At present the post-processing of speech recognition research is showing a diversity of linguistic knowledge in the course of the study, more and more attention should be paid to the knowledge of applied linguistics, in order to improve the performance of speech recognition systems; we should use various existing and emerging methods of natural language understanding.
     According to the national 863 project of Olympics oriented Multilingual Intelligent Information Service System, this thesis studies mainly on text correction for ASR (Automatic Speech Recognition) result in a demo system called CityGuide. All information will be based on the theory of natural language understanding, that is, mainly from the syntax, semantics and pragmatics of the three aspects, focusing on contribution of the pragmatics information to increase the correct rate. The main research work and achievements are:
     1, A new module of CI based NLU is added after the ASR module in IMP. Original tests have shown that this module could improve the precision of ASR result to some extent. As to CityGuide corpus testing, after pragmatics and other information is added, the precision of ASR could be improved from 52% to 70%.
     2, A demo system for this module is implemented in IMP, and original testing is finished.
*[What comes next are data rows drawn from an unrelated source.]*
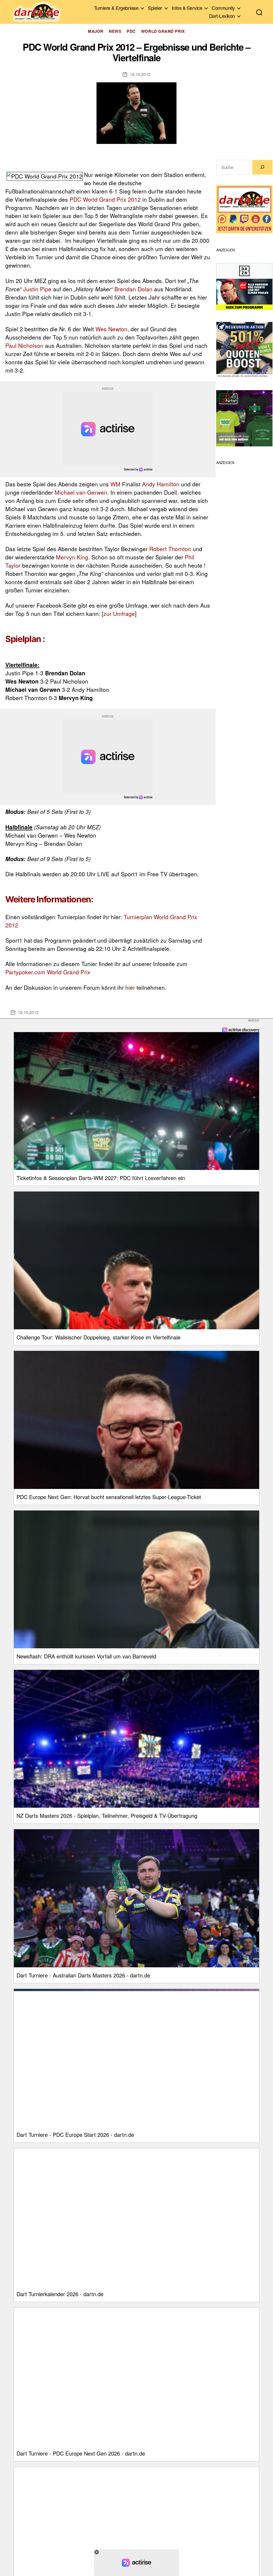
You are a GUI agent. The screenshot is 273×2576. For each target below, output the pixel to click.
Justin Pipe (37, 289)
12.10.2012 (140, 74)
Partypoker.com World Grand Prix (47, 972)
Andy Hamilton (160, 484)
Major (95, 31)
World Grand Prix (163, 31)
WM (115, 484)
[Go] (262, 167)
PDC (131, 31)
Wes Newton (111, 329)
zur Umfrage (119, 613)
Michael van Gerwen (81, 492)
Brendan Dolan (133, 289)
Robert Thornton (170, 549)
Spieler (155, 8)
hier (130, 987)
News (115, 31)
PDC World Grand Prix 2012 (105, 199)
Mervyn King (72, 557)
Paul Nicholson (24, 345)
More effort is made to import an ASR program in IMP to connect the ASR and correction directly. Currently the system supports one sentence voice input a time. Chinese and English languages are both acceptable.
     3, Based on a proposed online search technology corpus knowledgebase acquisition, learning, building and updating optimization programme, in particular for the ambiguity and uncertainty of the language, discussed the application of the fuzzy theory in the text classification, proposed a trapezoidal membership function, and the classification results will be ambiguous, as well as the introduction of the concept of fuzzy entropy to assess the fuzzy text of the classification performance, overcome the shortcomings, thoses are the original small-scale experimental system corpus, the limitations of the field, the source is not rich enough, the lack of limitation.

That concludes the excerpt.